● **What you are asked to do**:
Please format the material below as a JSON list of strings, with one string per line. Skip blank lines and leave the pictures out.

● **Records supplied**:
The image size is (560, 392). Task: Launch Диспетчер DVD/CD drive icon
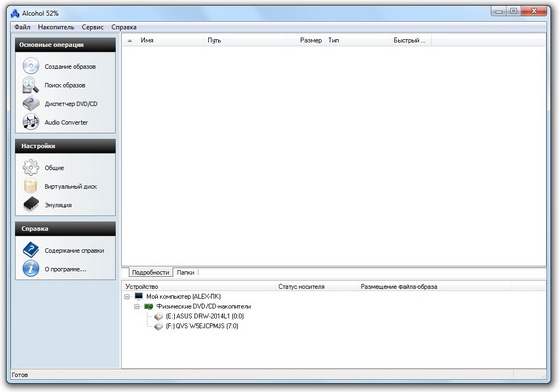coord(31,104)
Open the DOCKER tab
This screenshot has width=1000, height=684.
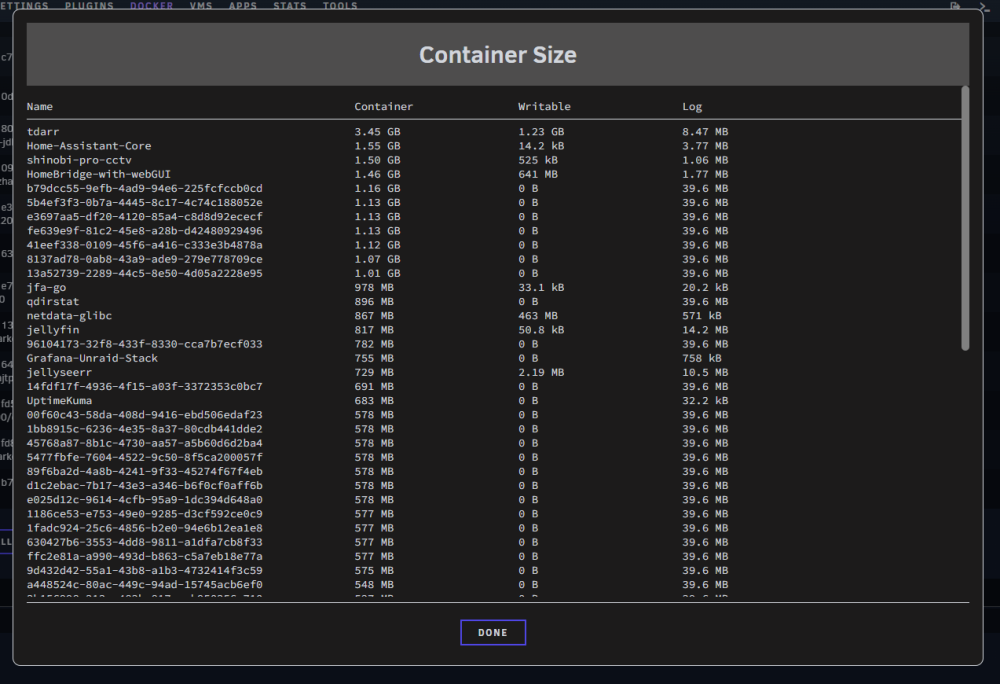(152, 5)
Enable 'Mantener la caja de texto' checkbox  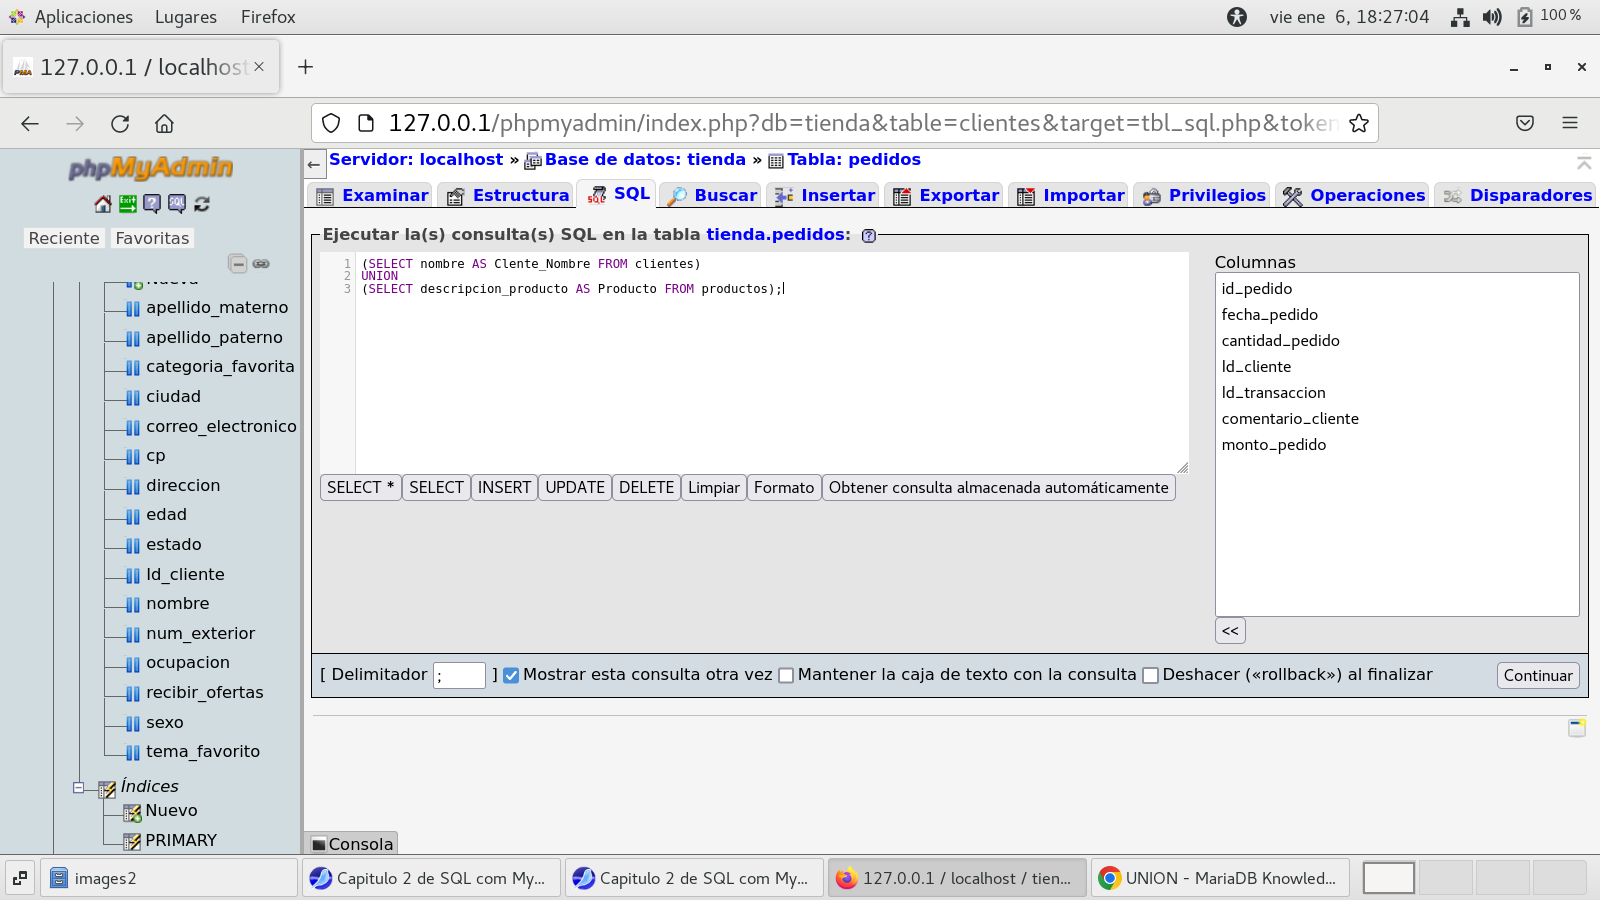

● **Result**:
[
  "The image size is (560, 392). Task: Launch Диспетчер DVD/CD drive icon",
  "coord(31,104)",
  "Open the DOCKER tab",
  "This screenshot has width=1000, height=684.",
  "(152, 5)",
  "Enable 'Mantener la caja de texto' checkbox  "
]